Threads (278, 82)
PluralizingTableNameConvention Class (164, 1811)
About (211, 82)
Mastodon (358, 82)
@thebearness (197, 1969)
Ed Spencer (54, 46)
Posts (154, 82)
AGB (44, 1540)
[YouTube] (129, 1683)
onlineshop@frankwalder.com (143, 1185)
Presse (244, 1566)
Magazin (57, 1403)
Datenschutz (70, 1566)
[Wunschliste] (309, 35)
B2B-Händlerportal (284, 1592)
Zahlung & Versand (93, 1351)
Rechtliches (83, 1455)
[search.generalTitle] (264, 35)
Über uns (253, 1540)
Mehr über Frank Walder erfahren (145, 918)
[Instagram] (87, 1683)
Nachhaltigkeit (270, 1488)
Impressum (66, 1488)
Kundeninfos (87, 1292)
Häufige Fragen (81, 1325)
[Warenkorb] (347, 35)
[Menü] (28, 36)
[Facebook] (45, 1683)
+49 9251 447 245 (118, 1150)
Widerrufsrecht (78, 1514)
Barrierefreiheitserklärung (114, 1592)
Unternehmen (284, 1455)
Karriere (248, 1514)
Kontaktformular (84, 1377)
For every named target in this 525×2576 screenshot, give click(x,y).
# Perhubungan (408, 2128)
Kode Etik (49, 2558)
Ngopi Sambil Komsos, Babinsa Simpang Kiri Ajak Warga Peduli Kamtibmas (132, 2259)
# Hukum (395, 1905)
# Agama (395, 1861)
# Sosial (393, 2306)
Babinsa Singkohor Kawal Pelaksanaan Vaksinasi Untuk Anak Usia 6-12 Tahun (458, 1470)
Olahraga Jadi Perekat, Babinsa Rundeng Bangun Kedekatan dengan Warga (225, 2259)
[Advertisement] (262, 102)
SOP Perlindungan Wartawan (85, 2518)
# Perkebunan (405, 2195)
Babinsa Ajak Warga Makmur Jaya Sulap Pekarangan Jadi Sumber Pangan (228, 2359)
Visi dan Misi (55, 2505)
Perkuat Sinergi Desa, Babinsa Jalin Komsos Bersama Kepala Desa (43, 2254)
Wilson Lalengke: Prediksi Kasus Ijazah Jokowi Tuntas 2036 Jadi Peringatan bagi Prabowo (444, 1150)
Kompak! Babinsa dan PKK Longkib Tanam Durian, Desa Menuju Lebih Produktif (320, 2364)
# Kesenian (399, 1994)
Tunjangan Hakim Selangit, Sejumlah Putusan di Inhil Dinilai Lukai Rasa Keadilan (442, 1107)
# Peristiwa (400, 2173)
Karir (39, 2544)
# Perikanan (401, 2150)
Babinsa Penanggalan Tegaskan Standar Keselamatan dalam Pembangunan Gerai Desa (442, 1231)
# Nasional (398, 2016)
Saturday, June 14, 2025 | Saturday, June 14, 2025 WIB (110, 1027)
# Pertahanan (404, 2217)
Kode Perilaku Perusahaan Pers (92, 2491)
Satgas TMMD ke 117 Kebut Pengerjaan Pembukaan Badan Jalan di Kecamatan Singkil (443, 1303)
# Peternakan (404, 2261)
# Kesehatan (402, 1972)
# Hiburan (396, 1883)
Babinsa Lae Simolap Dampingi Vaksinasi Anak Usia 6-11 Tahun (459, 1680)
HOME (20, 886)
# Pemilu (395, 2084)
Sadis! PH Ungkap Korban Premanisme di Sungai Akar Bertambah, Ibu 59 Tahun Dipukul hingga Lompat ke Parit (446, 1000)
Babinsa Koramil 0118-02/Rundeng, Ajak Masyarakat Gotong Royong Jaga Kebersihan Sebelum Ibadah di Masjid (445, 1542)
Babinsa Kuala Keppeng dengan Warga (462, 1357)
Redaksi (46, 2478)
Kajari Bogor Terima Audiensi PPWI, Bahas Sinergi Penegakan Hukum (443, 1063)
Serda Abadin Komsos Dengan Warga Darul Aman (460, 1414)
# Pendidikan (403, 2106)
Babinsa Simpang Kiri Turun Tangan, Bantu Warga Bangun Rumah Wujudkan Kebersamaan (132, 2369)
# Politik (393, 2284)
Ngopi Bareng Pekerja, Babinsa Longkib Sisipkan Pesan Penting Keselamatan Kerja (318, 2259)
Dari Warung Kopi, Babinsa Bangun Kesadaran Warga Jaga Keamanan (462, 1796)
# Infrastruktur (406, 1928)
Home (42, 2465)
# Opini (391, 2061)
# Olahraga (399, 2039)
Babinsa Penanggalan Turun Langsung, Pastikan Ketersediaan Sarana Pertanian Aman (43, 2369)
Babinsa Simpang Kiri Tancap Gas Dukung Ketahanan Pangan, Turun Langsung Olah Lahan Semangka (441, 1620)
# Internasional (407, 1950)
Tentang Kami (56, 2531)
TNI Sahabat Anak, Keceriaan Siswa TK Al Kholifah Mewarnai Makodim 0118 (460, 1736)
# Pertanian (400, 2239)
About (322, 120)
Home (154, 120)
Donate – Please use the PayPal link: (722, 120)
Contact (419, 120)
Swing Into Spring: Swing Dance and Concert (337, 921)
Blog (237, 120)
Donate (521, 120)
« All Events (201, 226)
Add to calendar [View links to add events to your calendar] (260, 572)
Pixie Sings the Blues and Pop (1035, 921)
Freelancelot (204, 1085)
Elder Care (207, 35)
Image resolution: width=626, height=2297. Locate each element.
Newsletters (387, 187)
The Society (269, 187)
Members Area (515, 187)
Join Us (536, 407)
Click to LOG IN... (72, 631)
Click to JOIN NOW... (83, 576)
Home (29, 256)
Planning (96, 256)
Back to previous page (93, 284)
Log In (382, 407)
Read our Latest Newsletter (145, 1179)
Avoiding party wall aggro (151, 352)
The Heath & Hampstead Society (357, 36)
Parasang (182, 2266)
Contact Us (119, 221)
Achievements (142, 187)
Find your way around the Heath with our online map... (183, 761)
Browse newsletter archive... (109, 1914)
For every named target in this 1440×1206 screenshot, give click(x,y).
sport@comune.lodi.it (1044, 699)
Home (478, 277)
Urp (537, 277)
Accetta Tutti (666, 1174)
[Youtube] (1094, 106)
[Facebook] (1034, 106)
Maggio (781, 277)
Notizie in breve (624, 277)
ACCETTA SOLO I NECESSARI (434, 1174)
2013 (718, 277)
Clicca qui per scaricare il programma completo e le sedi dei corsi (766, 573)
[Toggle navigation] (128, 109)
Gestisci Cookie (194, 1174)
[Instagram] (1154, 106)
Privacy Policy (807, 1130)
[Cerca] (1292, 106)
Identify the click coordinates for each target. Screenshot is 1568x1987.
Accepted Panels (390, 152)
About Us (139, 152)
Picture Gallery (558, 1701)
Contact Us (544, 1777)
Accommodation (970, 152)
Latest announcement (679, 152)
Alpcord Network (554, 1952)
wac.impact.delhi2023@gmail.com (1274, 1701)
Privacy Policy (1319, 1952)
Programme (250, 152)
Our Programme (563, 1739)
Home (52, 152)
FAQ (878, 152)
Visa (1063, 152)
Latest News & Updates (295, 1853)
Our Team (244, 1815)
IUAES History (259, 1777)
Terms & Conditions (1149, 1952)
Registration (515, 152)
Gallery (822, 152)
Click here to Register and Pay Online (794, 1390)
###
— Exercise details —
Copy out everything from the line containing "# Pemilu (395, 2084)" down to the line containing "# Internasional (407, 1950)", both ends included, and shift each number in every coordinate pair by -150.

— Answer below —
# Pemilu (245, 1934)
Sadis! PH Ungkap Korban Premanisme di Sungai Akar Bertambah, Ibu 59 Tahun Dipukul hingga Lompat ke Parit (296, 850)
Babinsa Koramil 0118-02/Rundeng, Ajak Masyarakat Gotong Royong Jaga Kebersihan Sebelum Ibadah di Masjid (295, 1392)
Babinsa Kuala Keppeng dengan Warga (312, 1207)
Redaksi (-104, 2328)
Kajari Bogor Terima Audiensi PPWI, Bahas Sinergi Penegakan Hukum (293, 913)
Serda Abadin Komsos Dengan Warga Darul Aman (310, 1264)
# Pendidikan (253, 1956)
Babinsa Simpang Kiri Turun Tangan, Bantu Warga Bangun Rumah Wujudkan Kebersamaan (-18, 2219)
# Politik (243, 2134)
Ngopi Bareng Pekerja, Babinsa Longkib Sisipkan Pesan Penting Keselamatan Kerja (168, 2109)
Dari Warung Kopi, Babinsa Bangun Kesadaran Warga Jaga Keamanan (312, 1646)
# Infrastruktur (256, 1778)
Home (-108, 2315)
# Opini (241, 1911)
# Olahraga (249, 1889)
Babinsa Penanggalan Turun Langsung, Pastikan Ketersediaan Sarana Pertanian Aman (-107, 2219)
Babinsa Simpang Kiri Tancap Gas Dukung Ketahanan Pangan, Turun Langsung Olah Lahan Semangka (291, 1470)
# Internasional (257, 1800)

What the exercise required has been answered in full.